= Svirlag =

Soviet forced labour camp

Svirlag, SvirLAG (Svirskiy Lager' – Svir Camp, Свирлаг, also Свирьлаг / СвирЛАГ was a Soviet forced labour camp run by NKVD's GULAG Directorate. It was located by the river Svir (hence the name Svirskiy in Russian) in the forests north-east of Leningrad, in Leningrad Oblast. Headquartered in the town Lodeynoye Pole, it housed both political and criminal convicts and operated during 1931–1937. Estimated 100,000 persons in total were incarcerated in the camp at various times. SvirLAG camp was a supplier of wood for Saint Petersburg and its oblast.

==History==
The camp was established on September 17, 1931.

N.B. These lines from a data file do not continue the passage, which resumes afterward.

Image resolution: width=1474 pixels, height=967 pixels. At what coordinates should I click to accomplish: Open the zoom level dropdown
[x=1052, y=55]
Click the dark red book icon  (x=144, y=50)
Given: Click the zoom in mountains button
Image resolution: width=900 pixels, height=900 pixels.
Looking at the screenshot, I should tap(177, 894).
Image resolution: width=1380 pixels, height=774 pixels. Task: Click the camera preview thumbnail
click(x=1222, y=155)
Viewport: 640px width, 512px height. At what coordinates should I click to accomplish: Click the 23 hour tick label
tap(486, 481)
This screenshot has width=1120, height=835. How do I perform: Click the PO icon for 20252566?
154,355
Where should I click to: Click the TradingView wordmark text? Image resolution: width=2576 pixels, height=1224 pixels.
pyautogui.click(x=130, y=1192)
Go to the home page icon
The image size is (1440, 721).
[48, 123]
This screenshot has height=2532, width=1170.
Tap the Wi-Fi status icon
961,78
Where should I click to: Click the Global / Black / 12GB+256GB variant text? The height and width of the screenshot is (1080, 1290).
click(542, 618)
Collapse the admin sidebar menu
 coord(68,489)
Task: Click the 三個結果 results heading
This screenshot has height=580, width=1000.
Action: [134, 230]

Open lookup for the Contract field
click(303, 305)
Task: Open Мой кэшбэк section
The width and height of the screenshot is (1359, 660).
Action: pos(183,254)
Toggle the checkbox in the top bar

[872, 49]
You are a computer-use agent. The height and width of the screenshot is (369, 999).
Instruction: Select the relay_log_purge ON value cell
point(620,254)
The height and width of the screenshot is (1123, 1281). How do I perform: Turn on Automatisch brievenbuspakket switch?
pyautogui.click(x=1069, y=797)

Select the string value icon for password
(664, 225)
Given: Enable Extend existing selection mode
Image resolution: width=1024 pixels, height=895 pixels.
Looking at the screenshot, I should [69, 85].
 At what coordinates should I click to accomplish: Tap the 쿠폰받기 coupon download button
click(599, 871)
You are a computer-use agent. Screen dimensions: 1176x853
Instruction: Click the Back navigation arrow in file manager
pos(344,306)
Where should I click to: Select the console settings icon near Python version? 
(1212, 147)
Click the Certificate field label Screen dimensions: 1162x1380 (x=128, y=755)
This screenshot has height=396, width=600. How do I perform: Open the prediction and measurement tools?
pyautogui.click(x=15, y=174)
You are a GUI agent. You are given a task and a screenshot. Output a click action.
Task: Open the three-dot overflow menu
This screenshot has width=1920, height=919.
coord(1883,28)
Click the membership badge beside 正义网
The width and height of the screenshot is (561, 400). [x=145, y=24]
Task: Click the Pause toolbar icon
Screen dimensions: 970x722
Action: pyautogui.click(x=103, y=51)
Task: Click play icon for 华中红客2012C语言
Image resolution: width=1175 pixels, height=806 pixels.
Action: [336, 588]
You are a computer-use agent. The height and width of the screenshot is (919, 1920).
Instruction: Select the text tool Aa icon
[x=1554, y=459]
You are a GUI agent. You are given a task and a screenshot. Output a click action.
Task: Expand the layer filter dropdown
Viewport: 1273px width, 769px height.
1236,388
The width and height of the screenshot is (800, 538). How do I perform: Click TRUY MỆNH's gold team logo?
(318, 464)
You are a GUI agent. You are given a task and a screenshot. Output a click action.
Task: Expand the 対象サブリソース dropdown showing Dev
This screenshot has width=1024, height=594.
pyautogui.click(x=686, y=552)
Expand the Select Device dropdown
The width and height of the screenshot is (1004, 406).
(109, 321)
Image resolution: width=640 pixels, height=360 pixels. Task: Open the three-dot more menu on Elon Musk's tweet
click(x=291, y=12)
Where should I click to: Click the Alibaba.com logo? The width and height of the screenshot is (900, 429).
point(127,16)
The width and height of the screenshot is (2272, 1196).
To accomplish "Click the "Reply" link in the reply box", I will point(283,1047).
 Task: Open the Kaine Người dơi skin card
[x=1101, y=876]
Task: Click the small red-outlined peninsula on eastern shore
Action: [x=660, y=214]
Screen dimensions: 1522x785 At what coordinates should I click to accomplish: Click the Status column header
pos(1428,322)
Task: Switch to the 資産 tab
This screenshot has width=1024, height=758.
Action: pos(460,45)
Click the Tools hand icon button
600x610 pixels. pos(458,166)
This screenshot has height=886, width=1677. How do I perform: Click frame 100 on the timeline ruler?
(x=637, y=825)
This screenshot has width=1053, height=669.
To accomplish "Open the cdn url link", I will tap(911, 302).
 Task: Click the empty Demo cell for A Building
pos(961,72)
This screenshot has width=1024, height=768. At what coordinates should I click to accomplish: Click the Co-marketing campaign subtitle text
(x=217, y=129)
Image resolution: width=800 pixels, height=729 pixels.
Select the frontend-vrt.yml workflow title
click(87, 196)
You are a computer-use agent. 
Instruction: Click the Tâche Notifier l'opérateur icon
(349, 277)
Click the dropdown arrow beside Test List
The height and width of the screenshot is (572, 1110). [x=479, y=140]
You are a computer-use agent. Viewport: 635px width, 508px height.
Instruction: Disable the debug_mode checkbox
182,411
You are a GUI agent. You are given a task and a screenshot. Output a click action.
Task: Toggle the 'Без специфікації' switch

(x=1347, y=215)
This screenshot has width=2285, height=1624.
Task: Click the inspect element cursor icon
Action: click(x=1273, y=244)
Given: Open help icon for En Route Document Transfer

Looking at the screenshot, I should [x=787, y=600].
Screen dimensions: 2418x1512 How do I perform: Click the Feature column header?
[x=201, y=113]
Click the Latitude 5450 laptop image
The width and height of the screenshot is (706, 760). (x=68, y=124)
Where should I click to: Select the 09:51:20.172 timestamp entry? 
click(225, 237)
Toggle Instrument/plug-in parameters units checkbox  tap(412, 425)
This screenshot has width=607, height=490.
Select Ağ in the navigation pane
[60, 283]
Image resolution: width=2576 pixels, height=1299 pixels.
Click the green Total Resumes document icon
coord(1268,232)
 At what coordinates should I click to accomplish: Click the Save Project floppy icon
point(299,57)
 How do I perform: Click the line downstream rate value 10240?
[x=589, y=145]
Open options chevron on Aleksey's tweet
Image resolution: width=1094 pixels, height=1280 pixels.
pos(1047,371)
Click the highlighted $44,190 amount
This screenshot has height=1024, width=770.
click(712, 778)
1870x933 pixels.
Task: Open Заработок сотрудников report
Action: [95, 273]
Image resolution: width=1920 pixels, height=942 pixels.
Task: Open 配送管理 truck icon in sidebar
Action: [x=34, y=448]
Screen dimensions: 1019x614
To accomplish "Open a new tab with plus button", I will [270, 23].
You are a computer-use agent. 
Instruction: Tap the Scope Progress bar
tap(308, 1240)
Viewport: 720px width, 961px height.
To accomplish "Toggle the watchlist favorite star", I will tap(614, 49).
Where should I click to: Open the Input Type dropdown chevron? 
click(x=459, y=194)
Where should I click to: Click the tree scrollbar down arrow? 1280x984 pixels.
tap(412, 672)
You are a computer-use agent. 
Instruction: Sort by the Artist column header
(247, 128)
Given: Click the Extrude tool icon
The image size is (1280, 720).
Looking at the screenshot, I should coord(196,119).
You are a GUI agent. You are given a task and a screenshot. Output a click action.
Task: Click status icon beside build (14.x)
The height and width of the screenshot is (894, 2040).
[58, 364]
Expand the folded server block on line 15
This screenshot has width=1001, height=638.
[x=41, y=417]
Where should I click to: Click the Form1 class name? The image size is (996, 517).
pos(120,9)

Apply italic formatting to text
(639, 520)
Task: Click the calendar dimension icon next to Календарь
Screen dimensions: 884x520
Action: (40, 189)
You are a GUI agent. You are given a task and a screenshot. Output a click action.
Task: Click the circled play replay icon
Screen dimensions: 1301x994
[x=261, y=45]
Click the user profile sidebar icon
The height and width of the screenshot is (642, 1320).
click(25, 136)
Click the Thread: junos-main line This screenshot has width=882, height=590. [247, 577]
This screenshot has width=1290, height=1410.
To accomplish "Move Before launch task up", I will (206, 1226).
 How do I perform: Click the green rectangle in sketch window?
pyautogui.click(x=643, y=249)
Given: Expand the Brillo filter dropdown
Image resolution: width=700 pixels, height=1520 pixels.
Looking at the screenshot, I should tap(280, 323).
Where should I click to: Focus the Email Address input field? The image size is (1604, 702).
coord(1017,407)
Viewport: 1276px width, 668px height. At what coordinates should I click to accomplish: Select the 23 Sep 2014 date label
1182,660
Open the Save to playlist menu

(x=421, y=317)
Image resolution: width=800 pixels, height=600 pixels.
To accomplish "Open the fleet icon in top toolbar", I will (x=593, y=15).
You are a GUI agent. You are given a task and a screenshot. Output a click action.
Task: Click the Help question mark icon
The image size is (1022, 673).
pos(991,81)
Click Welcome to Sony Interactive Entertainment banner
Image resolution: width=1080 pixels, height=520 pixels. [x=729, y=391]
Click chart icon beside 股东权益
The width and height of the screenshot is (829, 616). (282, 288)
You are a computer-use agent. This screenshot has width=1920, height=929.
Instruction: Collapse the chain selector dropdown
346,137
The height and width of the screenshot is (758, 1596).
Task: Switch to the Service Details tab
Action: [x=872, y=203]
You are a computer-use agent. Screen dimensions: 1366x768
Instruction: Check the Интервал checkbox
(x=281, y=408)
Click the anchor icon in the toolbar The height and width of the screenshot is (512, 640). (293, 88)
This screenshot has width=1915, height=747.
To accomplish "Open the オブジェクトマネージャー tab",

The Lagpunkts (detachments) of Svirag were in various locations of Lodeynopolsky and Podporozhsky districts of Leningrad Oblast, as well as in Karelia. One of them was located in the medieval buildings of what was formerly the Alexander-Svirsky Monastery. Bolsheviks closed and vandalized the monastery in 1918 (it finally ceased in 1925). The holy relics were removed, monks expelled. The chief of the monastery archimandrite Evgeniy (Efim Trofimov), together with some other church personalities, was accused of anti-Soviet activities and executed on 2 November (20 October O.S.) 1918.

==Notable convicts==

- Archbishop Augustine (Alexander Belayev) (imprisoned in SvirLAG in 1931–1934, executed November 23, 1937), Russian Orthodox archbishop.
- Stepan Rudnytsky – Ukrainian geographer, founder of Ukrainian geography (born in Tarnopol in 1877, then Austro-Hungary), sat in SvirLAG in 1933–1937 where he was also executed in 1937 .
- Yulian Shpol (literary name, in life: Mykhaylo Yalovyi – Ukrainian writer (born in Poltava region), arrested in 1933 and May 11, 1934 with special convoy sent to SvirLAG, 2,5 years later executed in SvirLAG November 3, 1937.
- Sampson Sievers – hieromonk (born of English mother) of Saint Petersburg's Alexander Nevsky Lavra was imprisoned and tortured in this camp (from 1932, what is witnessed by archival documents and personal testimonies), though survived.
- Vladimir Vorobyov (b. in 1876 in Russia's Saratov Region, sat in SvirLAG in 1931–1932, died in Kuybyshev prison in 1940 from heart paralysis) – archpriest of the Russian Orthodox Church
- Magzhan Zhumabayev – Kazakh poet, arrested by Soviet authorities in 1929, sent to Svirlag where he was imprisoned until June 2, 1934. Arrested again in 1935 in Alma-Ata, March 1938 he was executed by organs of NKVD.